A spokesman for the management company said: “The board of directors of Wake Green Park Management Company Ltd and MetroPM, their retained managers, have been discussing for a number of years the possibility of divesting a plot of land in Wake Green Park. the Dell area, to generate much needed funds for the estate to carry out essential works.

“The board of directors has already repeatedly informed all leaseholders of the possibility of selling this land and has informed them from time to time of the progress of this, due to the liability of the required works and problems experienced with gratuities and other health and safety issues.

“Discussions with the board of directors resulted in a decision of the board to investigate a sale of this land and MetroPM was accordingly instructed to arrange for the issuance of a notice under section five of the Landlord and Tenant Act 1987, granting all leaseholders the right of first refusal, as required by law, before a sale of the land is agreed.

“As with many large residential areas, the residents of Wake Green Park have been hit hard by the effects of the pandemic and the board felt that this sale of a plot of land that is unused and put a financial obligation on the estate for a number of years. , provided the company with an opportunity to put in much-needed funds to help all residents maintain the high-quality services they have come to expect from the management company, as well as enable improvements around the estate.

This includes the installation of vehicular security gates at the entrance to the estate, to better protect residents and their property from certain episodes of antisocial behavior and petty car crime committed by intruders, such events are now common on estates. The board recognizes that this is a sensitive issue and has balanced the needs of the estate against the wishes of all residents to protect and improve their environment.

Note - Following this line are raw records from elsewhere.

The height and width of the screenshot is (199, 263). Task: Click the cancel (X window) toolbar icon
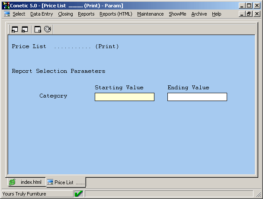25,29
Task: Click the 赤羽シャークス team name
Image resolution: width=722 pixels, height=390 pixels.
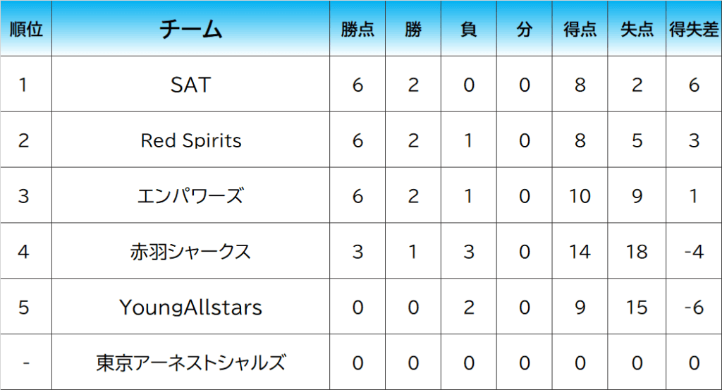Action: click(191, 251)
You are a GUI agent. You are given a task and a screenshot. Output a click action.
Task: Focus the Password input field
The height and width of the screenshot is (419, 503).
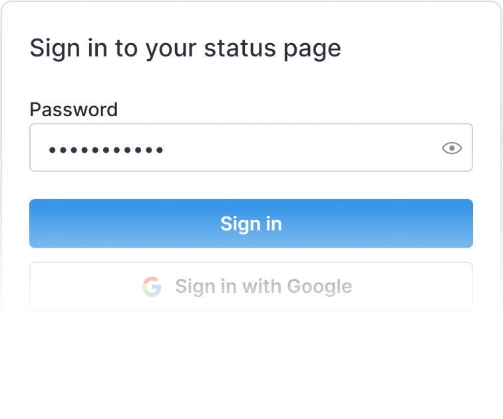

“The board of directors’ role is unpaid and voluntary, and they have no financial advantage in closing a sale. However, they are all live-in owners and fully appreciate the estate and sense of community, and appreciate the importance of any decisions made. be taken for the benefit of all owners.”

MIA Property Group declined to comment. Birmingham City Council said it could not comment on the potential sale, but asked for clarification of its rules on site redevelopment under Tree Conservation Orders (TPOs). are involved in planning permission for each development and the City Council should look into the details and closely monitor the actions of each new owner.”